------ Lesetext

Porträt
Der Musikant und seine große Liebe

Rudi Möller ist vielleicht der dienstälteste Alleinunterhalter Ostbayerns. Der Nittendorfer spielt begnadet Akkordeon.

09.02.2018 | Stand 16.09.2023, 6:09 Uhr
Heike Sigel

Portrait Rudi Möller Musiker Akkoredeonspieler Nittendorf Foto: altrofoto.de

Rudi Möller ist ein Musikant, wie er im Buche steht. Im besten Sinne des Wortes. Mit seinem Schnauzbart, dem kleinen Filzhut und den fröhlich blitzenden Augen erfüllt der 67-Jährige schon allein optisch die Erwartungen an einen bayerischen Volksmusikanten perfekt. Eigentlich fehlt nur noch die Krachlederne. Aber in seinem Reich, dem Musikkeller in seinem Einfamilienhaus in Nittendorf, trägt der pensionierte Volksschullehrer heute, an einem nasskalten Januartag, Jeans und Lammfellschuhe. Auf einem Tisch steht ein zerlegtes Akkordeon, das zum Stimmen an einen Laptop angeschlossen ist. Der geöffnete Schiebeschrank gibt den Blick auf glänzende, kunstvoll verzierte Schifferklaviere frei. Auf einem anderen Computerbildschirm ist ein Notenblatt zu sehen. Möller arbeitet, wie so oft, gerade an einer neuen Komposition.

„Ich fühle mich nicht wie kurz vor 70.“Rudi Möller

Die wichtigste Voraussetzung für einen guten Musikanten bringt er sowieso mit: Rudi Möller beherrscht sein Instrument, das Akkordeon, so gut wie kaum ein anderer.

------------

### Aufgabenstellung:
Welchen Beruf hatte Rudi Möller laut Lesetext vor seiner Pensionierung? Antworte bitte in einem Satz. Die Auflistung ist eigenständiges Material und gehört nicht zum Lesetext.

------ Gegebene Angaben

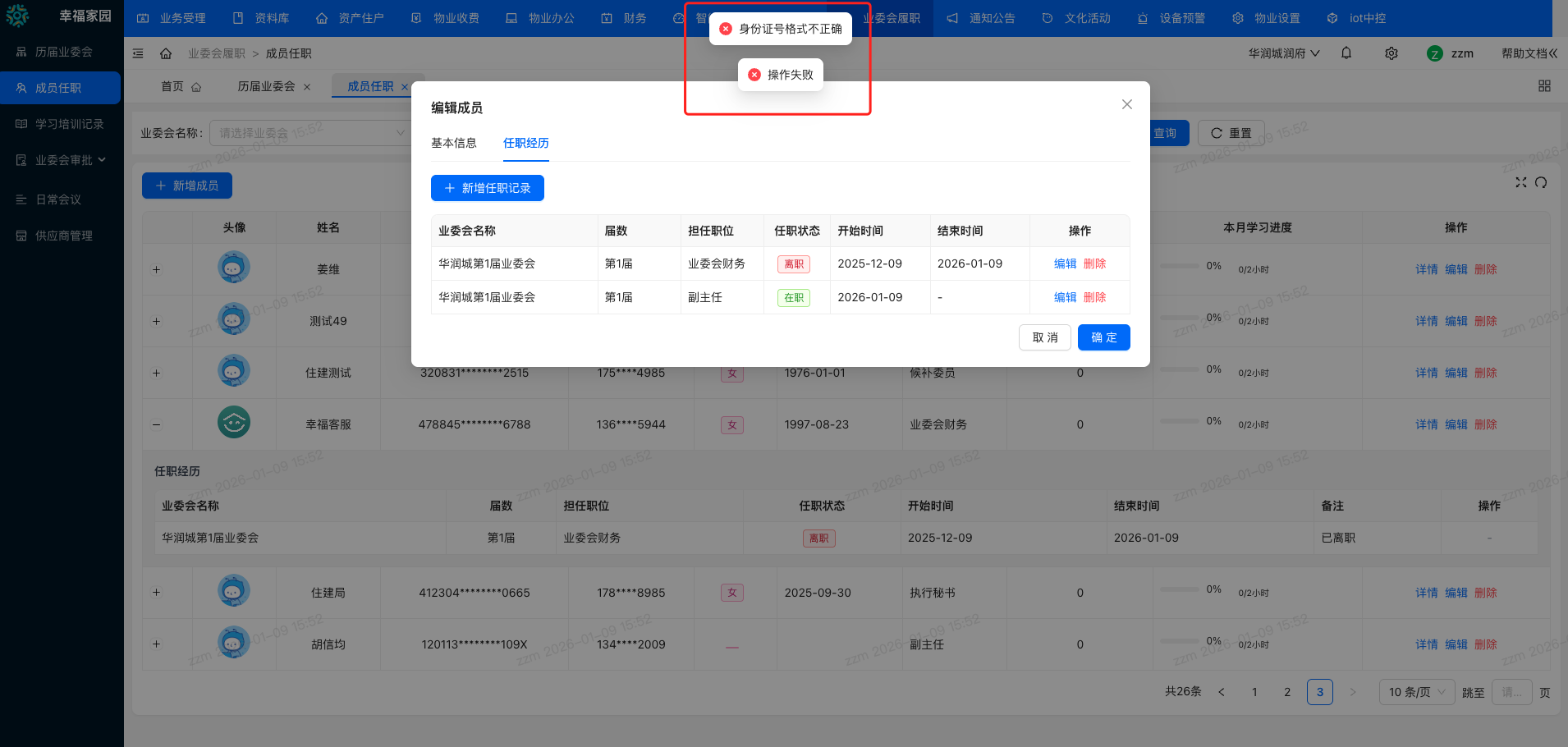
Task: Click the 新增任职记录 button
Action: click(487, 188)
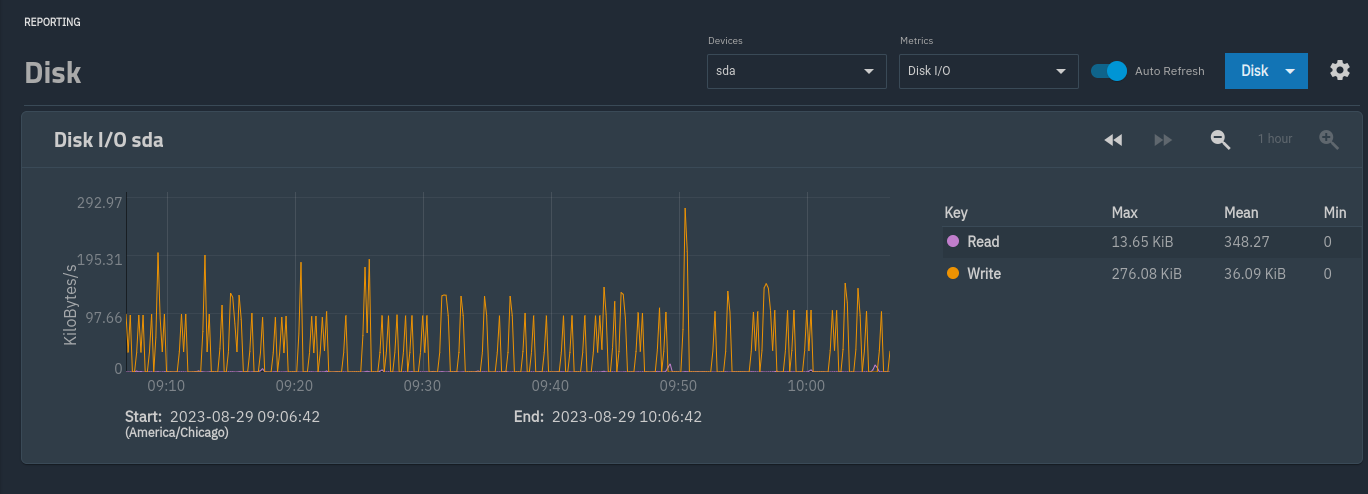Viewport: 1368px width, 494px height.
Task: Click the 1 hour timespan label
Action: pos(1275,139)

------------

### Lösung:
Rudi Möller war Volksschullehrer.